SEE ALSO: How ‘House of the Dragon’ is different from George R.R. Martin’s ‘Fire and Blood’

This episode sees the king in a wretched state. The mysterious wasting disease that’s plagued him since Episode 1 has reached its nearly fatal conclusion, and he lives in constant pain dulled only by a mind-addling painkilling potion. The drugs keep him comfortable, but they’re also a boon to the Hightowers, who plan to use the King’s absence from politics as an excuse to push their anti-Velaryon bastard agenda: disinheriting Princess Rhaenyra’s son Lucerys from inheriting an ailing Corlys Velaryon’s title of Lord of the Tides, thus declaring him a bastard, and giving the title instead to Corlys’ brother Vaemond.

Unfortunately for the Hightowers and their supporters (a.k.a the Greens), they’ve fucked around one time too many. Rhaenyra’s presence in King’s Landing activates King Viserys’ long-dormant Find Out mode, and he rises from his deathbed to support his daughter and lay the smackdown on Vaemond Velaryon with a violent assist from his brother Daemon. It’s a rousing victory for Rhaenyra’s party (the Blacks), who established the “my sons are totes not bastards” party line in the previous episode — so rousing that the Greens are officially humbled.

Viserys continues said humbling at a family dinner after the proceedings, at which he performs the dopest Game of Thrones face reveal since Arya whipped off her Walder Frey face and removes his gold mask to reveal that half of his face is gone. He’s not on the brink of death, he’s 50% over the line and a stiff wind will blow him right over it, making his dinner speech the most important he’ll ever give in his life. He tells his family he loves them — all of them — and begs them to mend their differences in the name of the love they bear him as their father, brother, husband, grandfather, and cousin.

SEE ALSO: Who’s who in ‘House of the Dragon’: The Targaryen family tree

And it works! It definitely, totally, a little bit, sort of, if you squint, not really, actually doesn’t, completely ends up doing the opposite of works.

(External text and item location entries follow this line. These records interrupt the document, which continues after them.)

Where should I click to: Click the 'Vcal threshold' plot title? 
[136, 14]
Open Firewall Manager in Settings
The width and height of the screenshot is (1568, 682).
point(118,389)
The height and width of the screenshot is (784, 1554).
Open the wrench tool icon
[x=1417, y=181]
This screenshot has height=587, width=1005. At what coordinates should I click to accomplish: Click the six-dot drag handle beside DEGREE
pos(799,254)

Dinner is fine; the Velaryon and Targaryen sons only get into one life-threatening altercation, but just when it looks like Queen Alicent is ready to accept that Rhaenyra and her strong sons will inherit the throne over her own trueborn children, quiet hell breaks loose when the dinner ands and the queen overhears Viserys’ dying words.

Delirious, Viserys speaks of the Song of Ice and Fire, the Prince Who Was Promised, and the cold threat that will come from the North. He also speaks of “Aegon,” almost as if the Prince is there before him, and whispers that Aegon is the one who will save them. Alicent interprets this as Viserys telling her to crown her son Aegon to save the world. She is wrong.

This is Viserys’ second-ever Dragon Dream, one of the gifted prophecies that have guided House Targaryen for centuries, and through it he is witnessing something every Thrones fan knows to be true: Aegon Targaryen, a.k.a Jon Snow, will unite the realms of men against the White Walkers in the north. That Aegon is the Prince who was Promised.

Which, you know, Viserys could have maybe clarified. But instead of letting Alicent know what the hell he’s talking about and avoiding the war he literally just avoided, Viserys floats off to his death hallucinating a hopefully better-paced rundown of Season 8 of Game of Thrones. Rest in Peace, Viserys. Nobody else is going to.